= Number One Yixing Factory =

Chinese teapot factory

Yixing Factory Number One is the oldest teapot factory in China. The factory houses skilled artisans who set strict standards for their work.

==History==
In 1918, the Jiangsu Provincial Ceramics Factory was established for the production of pottery using Yixing clay. By 1932, more than 600 craftspeople worked in Yixing. During the Japanese invasion, the artists scattered and many subsequently died. Under the People's Republic of China government, industry began to revive. In 1954, 59 potters began the Zisha production group of the Shushan workshop with funding from the Tangdu Pottery co-operative. The government established Factory No. 1 in April 1958. Before that time, no proper ranking existed for the craftsmen. Every maker mined, mixed and took courses and exams to be recognised. It took about three years of training to advance through the system. At each stage the craftsmen were required to complete a test to attain a new title. The craftsmen would begin as an 'Assistant Master Craftsman', then ascend through the ranks of 'Master Craftsman', 'Senior Master Craftsman' and finally 'National Master Craftsman'. Their signature product was artisan-crafted teapots.

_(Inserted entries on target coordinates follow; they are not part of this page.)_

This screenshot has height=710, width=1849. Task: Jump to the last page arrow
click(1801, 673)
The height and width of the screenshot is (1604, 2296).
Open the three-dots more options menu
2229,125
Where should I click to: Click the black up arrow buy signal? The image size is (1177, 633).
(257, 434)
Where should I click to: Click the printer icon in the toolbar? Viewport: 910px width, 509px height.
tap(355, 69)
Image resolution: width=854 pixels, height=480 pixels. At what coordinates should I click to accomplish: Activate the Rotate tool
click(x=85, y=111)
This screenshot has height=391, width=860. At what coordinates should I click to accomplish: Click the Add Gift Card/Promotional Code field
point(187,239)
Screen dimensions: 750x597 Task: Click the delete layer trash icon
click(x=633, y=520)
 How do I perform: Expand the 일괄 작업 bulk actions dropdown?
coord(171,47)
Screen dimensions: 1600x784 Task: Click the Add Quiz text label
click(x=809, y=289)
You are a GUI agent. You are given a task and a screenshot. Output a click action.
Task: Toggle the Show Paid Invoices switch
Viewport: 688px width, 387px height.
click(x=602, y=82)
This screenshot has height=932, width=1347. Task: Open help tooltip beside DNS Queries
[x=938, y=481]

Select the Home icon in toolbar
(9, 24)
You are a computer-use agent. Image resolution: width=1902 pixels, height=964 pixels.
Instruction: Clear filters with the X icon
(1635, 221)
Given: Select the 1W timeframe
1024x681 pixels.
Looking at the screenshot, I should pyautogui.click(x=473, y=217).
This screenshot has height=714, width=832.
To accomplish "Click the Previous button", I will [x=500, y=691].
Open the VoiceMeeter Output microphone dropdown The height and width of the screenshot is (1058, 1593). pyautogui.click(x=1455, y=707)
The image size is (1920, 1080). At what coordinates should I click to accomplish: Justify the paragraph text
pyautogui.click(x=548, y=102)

Starting in 1966, the Cultural Revolution led Factory No. 1 to begin to produce utilitarian pots in a style known as shui ping hu in vast numbers. Instead of having the name of the craftsman who made the pot on the bottom, these pots had characters that represented Yixing. During this time, the factory walls were filled with slogans painted in red that insisted that art was for the people and not for self-aggrandizement. Many connoisseurs still prize these pots for their simplicity and quality.

With the end of the Cultural Revolution, new ranks for craftsmen were subsequently introduced in the 1970s:
- Technician (Xing-siu)
- Craftsman (Jishuyuan or Gongyi meishuyuan)
- Craftsman (Minjian yiren) – independent potters
- Assistant Master craftsman (Zhuli gongyishi)
- Master craftsman (Gongyishi)
- Senior Master craftsman (Gaoji gongyishi)
- Provincial Grandmaster
- Grandmaster craftsman.

Today, teapots produced by the factory are diverse and creative; masters have resumed signing their work and their creations are in high demand. Waits for a master craftsman's commissioned pot can reach up to two years.

===Notable artists===
Gu Jingzhou, one of the founders and deputy director of Research and Technology at the factory, was an accomplished master artist. His teapots have sold for up to $US 2 million. Jiang Rong was a Grand Master whose teapots emulated nature. Ren Ganting (1889–1968), an ambidextrous artist who created natural forms, participated in the National Labour Heroes Convention. Pei Shimin (1892–1979) started making teapots at age 14. Zhu Kexin (1904–1986) began making teapots before the war and worked in the Jiangsu factory as a youth. He has since received many honours.

==Other factories==
Yixing Factory No. 2 was formed in 1984 by brothers Xu Siew Tang and Xu Han Tang, both master craftsmen. They managed to lure some craftsmen and women from Factory No. 1 to join them.